Repeat every entry exactly as it appears.

● **Records from a dataset**
BEGIN
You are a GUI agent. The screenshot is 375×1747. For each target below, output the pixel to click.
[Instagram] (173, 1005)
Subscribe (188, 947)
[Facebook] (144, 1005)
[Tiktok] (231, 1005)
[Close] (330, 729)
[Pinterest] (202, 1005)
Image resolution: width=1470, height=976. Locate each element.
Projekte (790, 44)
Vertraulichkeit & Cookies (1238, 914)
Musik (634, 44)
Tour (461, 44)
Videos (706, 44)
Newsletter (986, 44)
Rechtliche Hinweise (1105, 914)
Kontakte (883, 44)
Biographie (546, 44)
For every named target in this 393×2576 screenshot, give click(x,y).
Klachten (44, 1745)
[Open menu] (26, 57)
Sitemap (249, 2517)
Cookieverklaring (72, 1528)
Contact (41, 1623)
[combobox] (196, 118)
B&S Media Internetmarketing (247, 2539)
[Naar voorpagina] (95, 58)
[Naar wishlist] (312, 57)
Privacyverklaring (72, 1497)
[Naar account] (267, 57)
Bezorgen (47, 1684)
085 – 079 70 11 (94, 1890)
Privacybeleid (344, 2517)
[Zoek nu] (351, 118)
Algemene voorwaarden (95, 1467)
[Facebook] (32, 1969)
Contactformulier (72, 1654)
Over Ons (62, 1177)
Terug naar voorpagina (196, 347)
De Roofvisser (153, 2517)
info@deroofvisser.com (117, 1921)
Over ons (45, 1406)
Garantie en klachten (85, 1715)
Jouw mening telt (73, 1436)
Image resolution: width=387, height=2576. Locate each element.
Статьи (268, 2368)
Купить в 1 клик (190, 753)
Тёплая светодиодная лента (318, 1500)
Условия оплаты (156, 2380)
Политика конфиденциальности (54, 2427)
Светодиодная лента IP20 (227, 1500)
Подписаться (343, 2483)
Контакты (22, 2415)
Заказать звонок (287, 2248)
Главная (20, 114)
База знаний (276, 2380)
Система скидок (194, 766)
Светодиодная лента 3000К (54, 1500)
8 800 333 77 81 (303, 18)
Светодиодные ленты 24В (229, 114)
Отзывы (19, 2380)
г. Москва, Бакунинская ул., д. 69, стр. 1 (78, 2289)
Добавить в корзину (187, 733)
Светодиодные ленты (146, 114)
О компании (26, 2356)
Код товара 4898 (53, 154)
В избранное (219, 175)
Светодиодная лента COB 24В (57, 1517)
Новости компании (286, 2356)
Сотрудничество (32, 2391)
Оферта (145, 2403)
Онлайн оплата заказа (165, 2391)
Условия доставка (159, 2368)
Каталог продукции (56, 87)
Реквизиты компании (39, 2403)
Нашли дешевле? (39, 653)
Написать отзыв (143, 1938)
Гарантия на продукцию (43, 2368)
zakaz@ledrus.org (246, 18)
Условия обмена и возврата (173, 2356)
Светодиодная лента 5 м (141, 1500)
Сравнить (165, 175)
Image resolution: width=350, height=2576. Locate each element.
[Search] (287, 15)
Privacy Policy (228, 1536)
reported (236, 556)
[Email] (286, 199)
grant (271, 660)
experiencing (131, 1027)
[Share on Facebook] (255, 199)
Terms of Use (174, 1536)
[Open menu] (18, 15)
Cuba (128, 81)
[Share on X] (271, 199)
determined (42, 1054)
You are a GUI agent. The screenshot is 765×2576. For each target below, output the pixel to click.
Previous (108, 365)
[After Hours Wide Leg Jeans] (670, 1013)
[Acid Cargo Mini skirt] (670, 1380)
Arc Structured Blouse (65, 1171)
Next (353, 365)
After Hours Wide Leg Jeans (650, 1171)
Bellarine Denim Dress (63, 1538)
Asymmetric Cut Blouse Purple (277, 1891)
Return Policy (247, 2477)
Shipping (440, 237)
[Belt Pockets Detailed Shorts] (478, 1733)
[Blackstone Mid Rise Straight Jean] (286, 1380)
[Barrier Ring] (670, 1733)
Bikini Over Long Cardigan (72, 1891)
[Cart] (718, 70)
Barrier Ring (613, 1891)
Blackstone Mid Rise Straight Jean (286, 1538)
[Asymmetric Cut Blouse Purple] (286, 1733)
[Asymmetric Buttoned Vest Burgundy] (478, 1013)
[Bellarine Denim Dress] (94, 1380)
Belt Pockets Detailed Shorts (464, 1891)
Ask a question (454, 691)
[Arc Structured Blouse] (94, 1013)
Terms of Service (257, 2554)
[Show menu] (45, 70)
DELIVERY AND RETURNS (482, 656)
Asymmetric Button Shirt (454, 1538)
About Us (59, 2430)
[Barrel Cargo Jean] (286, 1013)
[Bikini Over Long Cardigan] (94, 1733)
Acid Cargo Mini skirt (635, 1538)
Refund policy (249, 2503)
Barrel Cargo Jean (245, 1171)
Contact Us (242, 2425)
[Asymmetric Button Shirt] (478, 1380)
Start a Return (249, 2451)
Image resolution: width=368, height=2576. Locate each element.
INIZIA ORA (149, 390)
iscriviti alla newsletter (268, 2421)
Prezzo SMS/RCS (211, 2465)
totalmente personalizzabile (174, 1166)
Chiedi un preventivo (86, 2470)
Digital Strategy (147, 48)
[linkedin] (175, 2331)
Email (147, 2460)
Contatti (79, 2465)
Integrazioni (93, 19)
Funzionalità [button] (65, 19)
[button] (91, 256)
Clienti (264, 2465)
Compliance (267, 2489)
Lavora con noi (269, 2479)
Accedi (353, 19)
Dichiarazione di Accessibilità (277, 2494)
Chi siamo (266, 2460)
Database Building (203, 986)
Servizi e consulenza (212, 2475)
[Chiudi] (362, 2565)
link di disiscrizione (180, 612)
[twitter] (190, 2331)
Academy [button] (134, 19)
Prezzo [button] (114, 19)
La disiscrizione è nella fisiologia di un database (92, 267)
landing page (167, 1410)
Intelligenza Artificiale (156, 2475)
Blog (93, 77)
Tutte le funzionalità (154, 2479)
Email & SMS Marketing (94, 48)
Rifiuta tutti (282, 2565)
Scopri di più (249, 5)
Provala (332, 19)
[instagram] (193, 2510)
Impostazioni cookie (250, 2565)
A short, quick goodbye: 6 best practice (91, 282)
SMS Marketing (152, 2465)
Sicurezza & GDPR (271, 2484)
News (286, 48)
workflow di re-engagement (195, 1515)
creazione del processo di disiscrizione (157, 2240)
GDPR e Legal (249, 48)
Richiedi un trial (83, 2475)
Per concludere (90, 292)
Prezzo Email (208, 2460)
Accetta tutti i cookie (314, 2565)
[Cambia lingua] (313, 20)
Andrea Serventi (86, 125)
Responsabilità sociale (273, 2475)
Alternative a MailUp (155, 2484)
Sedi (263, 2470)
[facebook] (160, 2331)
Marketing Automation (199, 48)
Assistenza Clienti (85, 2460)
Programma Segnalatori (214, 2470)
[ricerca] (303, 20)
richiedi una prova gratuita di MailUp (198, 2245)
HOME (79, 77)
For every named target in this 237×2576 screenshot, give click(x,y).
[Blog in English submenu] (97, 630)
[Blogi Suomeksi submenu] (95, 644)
END
● **Answer section**
You are a GUI agent. The screenshot is 375×1747. For each target below, output the pixel to click.
[Instagram] (173, 1005)
Subscribe (188, 947)
[Facebook] (144, 1005)
[Tiktok] (231, 1005)
[Close] (330, 729)
[Pinterest] (202, 1005)
Image resolution: width=1470, height=976. Locate each element.
Projekte (790, 44)
Vertraulichkeit & Cookies (1238, 914)
Musik (634, 44)
Tour (461, 44)
Videos (706, 44)
Newsletter (986, 44)
Rechtliche Hinweise (1105, 914)
Kontakte (883, 44)
Biographie (546, 44)
For every named target in this 393×2576 screenshot, give click(x,y).
Klachten (44, 1745)
[Open menu] (26, 57)
Sitemap (249, 2517)
Cookieverklaring (72, 1528)
Contact (41, 1623)
[combobox] (196, 118)
B&S Media Internetmarketing (247, 2539)
[Naar voorpagina] (95, 58)
[Naar wishlist] (312, 57)
Privacyverklaring (72, 1497)
[Naar account] (267, 57)
Bezorgen (47, 1684)
085 – 079 70 11 (94, 1890)
Privacybeleid (344, 2517)
[Zoek nu] (351, 118)
Algemene voorwaarden (95, 1467)
[Facebook] (32, 1969)
Contactformulier (72, 1654)
Over Ons (62, 1177)
Terug naar voorpagina (196, 347)
De Roofvisser (153, 2517)
info@deroofvisser.com (117, 1921)
Over ons (45, 1406)
Garantie en klachten (85, 1715)
Jouw mening telt (73, 1436)
Image resolution: width=387, height=2576. Locate each element.
Статьи (268, 2368)
Купить в 1 клик (190, 753)
Тёплая светодиодная лента (318, 1500)
Условия оплаты (156, 2380)
Политика конфиденциальности (54, 2427)
Светодиодная лента IP20 (227, 1500)
Подписаться (343, 2483)
Контакты (22, 2415)
Заказать звонок (287, 2248)
Главная (20, 114)
База знаний (276, 2380)
Система скидок (194, 766)
Светодиодная лента 3000К (54, 1500)
8 800 333 77 81 (303, 18)
Светодиодные ленты 24В (229, 114)
Отзывы (19, 2380)
г. Москва, Бакунинская ул., д. 69, стр. 1 (78, 2289)
Добавить в корзину (187, 733)
Светодиодные ленты (146, 114)
О компании (26, 2356)
Код товара 4898 (53, 154)
В избранное (219, 175)
Светодиодная лента COB 24В (57, 1517)
Новости компании (286, 2356)
Сотрудничество (32, 2391)
Оферта (145, 2403)
Онлайн оплата заказа (165, 2391)
Условия доставка (159, 2368)
Каталог продукции (56, 87)
Реквизиты компании (39, 2403)
Нашли дешевле? (39, 653)
Написать отзыв (143, 1938)
Гарантия на продукцию (43, 2368)
zakaz@ledrus.org (246, 18)
Условия обмена и возврата (173, 2356)
Светодиодная лента 5 м (141, 1500)
Сравнить (165, 175)
Image resolution: width=350, height=2576. Locate each element.
[Search] (287, 15)
Privacy Policy (228, 1536)
reported (236, 556)
[Email] (286, 199)
grant (271, 660)
experiencing (131, 1027)
[Share on Facebook] (255, 199)
Terms of Use (174, 1536)
[Open menu] (18, 15)
Cuba (128, 81)
[Share on X] (271, 199)
determined (42, 1054)
You are a GUI agent. The screenshot is 765×2576. For each target below, output the pixel to click.
Previous (108, 365)
[After Hours Wide Leg Jeans] (670, 1013)
[Acid Cargo Mini skirt] (670, 1380)
Arc Structured Blouse (65, 1171)
Next (353, 365)
After Hours Wide Leg Jeans (650, 1171)
Bellarine Denim Dress (63, 1538)
Asymmetric Cut Blouse Purple (277, 1891)
Return Policy (247, 2477)
Shipping (440, 237)
[Belt Pockets Detailed Shorts] (478, 1733)
[Blackstone Mid Rise Straight Jean] (286, 1380)
[Barrier Ring] (670, 1733)
Bikini Over Long Cardigan (72, 1891)
[Cart] (718, 70)
Barrier Ring (613, 1891)
Blackstone Mid Rise Straight Jean (286, 1538)
[Asymmetric Cut Blouse Purple] (286, 1733)
[Asymmetric Buttoned Vest Burgundy] (478, 1013)
[Bellarine Denim Dress] (94, 1380)
Belt Pockets Detailed Shorts (464, 1891)
Ask a question (454, 691)
[Arc Structured Blouse] (94, 1013)
Terms of Service (257, 2554)
[Show menu] (45, 70)
DELIVERY AND RETURNS (482, 656)
Asymmetric Button Shirt (454, 1538)
About Us (59, 2430)
[Barrel Cargo Jean] (286, 1013)
[Bikini Over Long Cardigan] (94, 1733)
Acid Cargo Mini skirt (635, 1538)
Refund policy (249, 2503)
Barrel Cargo Jean (245, 1171)
Contact Us (242, 2425)
[Asymmetric Button Shirt] (478, 1380)
Start a Return (249, 2451)
Image resolution: width=368, height=2576. Locate each element.
INIZIA ORA (149, 390)
iscriviti alla newsletter (268, 2421)
Prezzo SMS/RCS (211, 2465)
totalmente personalizzabile (174, 1166)
Chiedi un preventivo (86, 2470)
Digital Strategy (147, 48)
[linkedin] (175, 2331)
Email (147, 2460)
Contatti (79, 2465)
Integrazioni (93, 19)
Funzionalità [button] (65, 19)
[button] (91, 256)
Clienti (264, 2465)
Compliance (267, 2489)
Lavora con noi (269, 2479)
Accedi (353, 19)
Dichiarazione di Accessibilità (277, 2494)
Chi siamo (266, 2460)
Database Building (203, 986)
Servizi e consulenza (212, 2475)
[Chiudi] (362, 2565)
link di disiscrizione (180, 612)
[twitter] (190, 2331)
Academy [button] (134, 19)
Prezzo [button] (114, 19)
La disiscrizione è nella fisiologia di un database (92, 267)
landing page (167, 1410)
Intelligenza Artificiale (156, 2475)
Blog (93, 77)
Tutte le funzionalità (154, 2479)
Email & SMS Marketing (94, 48)
Rifiuta tutti (282, 2565)
Scopri di più (249, 5)
Provala (332, 19)
[instagram] (193, 2510)
Impostazioni cookie (250, 2565)
A short, quick goodbye: 6 best practice (91, 282)
SMS Marketing (152, 2465)
Sicurezza & GDPR (271, 2484)
News (286, 48)
workflow di re-engagement (195, 1515)
creazione del processo di disiscrizione (157, 2240)
GDPR e Legal (249, 48)
Richiedi un trial (83, 2475)
Per concludere (90, 292)
Prezzo Email (208, 2460)
Accetta tutti i cookie (314, 2565)
[Cambia lingua] (313, 20)
Andrea Serventi (86, 125)
Responsabilità sociale (273, 2475)
Alternative a MailUp (155, 2484)
Sedi (263, 2470)
[facebook] (160, 2331)
Marketing Automation (199, 48)
Assistenza Clienti (85, 2460)
Programma Segnalatori (214, 2470)
[ricerca] (303, 20)
richiedi una prova gratuita di MailUp (198, 2245)
HOME (79, 77)
For every named target in this 237×2576 screenshot, give click(x,y).
[Blog in English submenu] (97, 630)
[Blogi Suomeksi submenu] (95, 644)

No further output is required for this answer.